# Texto dado

El responsable de los bichos de un zoo (Kevin James) está enamorado de una bella chica. Hay otra chica más linda, de paso. Los animales deciden charlar con él (los animales hablan) y enseñarle lo que necesita saber para ser feliz. Las cosas no salen del todo bien y hay caídas, golpes, torpezas y -perdón la redundancia- animales que hablan. El chiste es que hay animales que hablan. Ya sabe, pues, a qué atenerse si extraña a Mr. Ed.
El francés Bertrand Tavernier no hace films si no son políticos, sea el tema que fuere, y si no puede hablar del hoy. Esta adaptación de una novela de Madame de Lafayette, ambientada en el siglo XVI es tanto un melodrama romántico y de aventuras como una metáfora sobre la discriminación y la persecución religiosa. El problema reside en que Tavernier quiere al mismo tiempo imponer un ritmo contemporáneo y describir con lujo cada miriñaque. Y el resultado no es ni una metáfora profunda ni una descripción detallada. A mitad de camino de todo.
Personaje de novelas populares (bastante pobres, hay que decirlo) de los años 30 creadas por Robert E. Howard, trasladado al cómic en los 70, Conan dio lugar a un gran film épico en 1982, aquel de John Milius que diera fama a un tal Arnold Schwarzenegger. En ese film había tierra, sudor, músculo real, tensión, sangre. Había épica: casi una saga elemental ante nuestros ojos. En esta nueva versión hay computadoras. Es decir: todo aquello que fue misterio ahora es chiche evidente, caramelo visual, velocidad tan disparatada que nos es imposible prestar atención, sentir algo parecido al suspenso. Se trata de una película que bien parece la ampliación de un videojuego no especialmente inspirado, con la diferencia de que en un juego el protagonista somos nosotros y eso le da cierto espesor psicológico a la experiencia. Aquí nos encontramos frente a un decálogo de la imaginación adolescente que no molesta tanto por su obviedad emocional como por su pereza gráfica. El 3D hasta permite adivinar de dónde vienen flechas, espadazos y piedras, y eso no es bueno para emocionarse con un buen film de piñas y patadas.

# Material de trabajo
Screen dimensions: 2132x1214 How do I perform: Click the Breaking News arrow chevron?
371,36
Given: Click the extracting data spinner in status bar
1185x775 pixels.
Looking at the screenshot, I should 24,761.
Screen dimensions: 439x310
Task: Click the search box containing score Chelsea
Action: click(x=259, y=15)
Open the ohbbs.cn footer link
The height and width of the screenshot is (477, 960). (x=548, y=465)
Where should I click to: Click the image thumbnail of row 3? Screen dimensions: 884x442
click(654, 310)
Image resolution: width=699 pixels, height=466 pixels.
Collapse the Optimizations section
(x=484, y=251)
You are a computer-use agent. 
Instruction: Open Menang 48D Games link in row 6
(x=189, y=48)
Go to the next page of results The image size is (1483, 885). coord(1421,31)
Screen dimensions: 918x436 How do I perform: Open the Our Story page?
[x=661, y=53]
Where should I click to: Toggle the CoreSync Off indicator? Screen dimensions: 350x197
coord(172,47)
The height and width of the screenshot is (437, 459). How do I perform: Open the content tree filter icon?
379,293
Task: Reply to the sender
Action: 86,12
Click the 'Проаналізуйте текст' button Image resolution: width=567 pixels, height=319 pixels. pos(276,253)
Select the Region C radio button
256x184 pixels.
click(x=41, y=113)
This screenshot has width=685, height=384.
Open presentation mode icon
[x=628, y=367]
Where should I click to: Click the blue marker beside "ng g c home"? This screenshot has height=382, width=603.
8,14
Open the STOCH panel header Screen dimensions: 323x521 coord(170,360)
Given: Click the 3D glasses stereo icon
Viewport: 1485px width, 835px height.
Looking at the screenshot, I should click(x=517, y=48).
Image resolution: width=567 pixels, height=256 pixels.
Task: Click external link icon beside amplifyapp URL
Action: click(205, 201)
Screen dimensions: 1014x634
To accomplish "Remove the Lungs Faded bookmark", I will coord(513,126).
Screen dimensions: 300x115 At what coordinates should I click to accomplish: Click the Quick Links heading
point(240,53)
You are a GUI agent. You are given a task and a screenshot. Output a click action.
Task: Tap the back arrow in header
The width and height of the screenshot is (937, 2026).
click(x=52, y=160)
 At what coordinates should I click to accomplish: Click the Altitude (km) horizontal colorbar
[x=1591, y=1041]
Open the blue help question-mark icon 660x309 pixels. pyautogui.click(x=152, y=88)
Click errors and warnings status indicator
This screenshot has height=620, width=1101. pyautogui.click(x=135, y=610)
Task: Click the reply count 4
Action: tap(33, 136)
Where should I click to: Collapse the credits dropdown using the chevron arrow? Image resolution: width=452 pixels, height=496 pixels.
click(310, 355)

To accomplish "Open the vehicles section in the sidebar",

# Consigna A
¿Puedes citar textualmente el fragmento de las reseñas de cine que empieza con las palabras "El responsable de" y termina con "extraña a Mr. Ed."?
# Consigna B
¿Puedes reproducir solo el tramo de los registros que va desde la línea que contiene "Screen dimensions: 1014x634" hasta la que contiene "click(x=52, y=160)", ambas incluidas, sustituyendo "back arrow" por "return arrow" y sin cambiar nada más?

# Respuesta completa A
El responsable de los bichos de un zoo (Kevin James) está enamorado de una bella chica. Hay otra chica más linda, de paso. Los animales deciden charlar con él (los animales hablan) y enseñarle lo que necesita saber para ser feliz. Las cosas no salen del todo bien y hay caídas, golpes, torpezas y -perdón la redundancia- animales que hablan. El chiste es que hay animales que hablan. Ya sabe, pues, a qué atenerse si extraña a Mr. Ed.

# Respuesta completa B
Screen dimensions: 1014x634
To accomplish "Remove the Lungs Faded bookmark", I will coord(513,126).
Screen dimensions: 300x115 At what coordinates should I click to accomplish: Click the Quick Links heading
point(240,53)
You are a GUI agent. You are given a task and a screenshot. Output a click action.
Task: Tap the return arrow in header
The width and height of the screenshot is (937, 2026).
click(x=52, y=160)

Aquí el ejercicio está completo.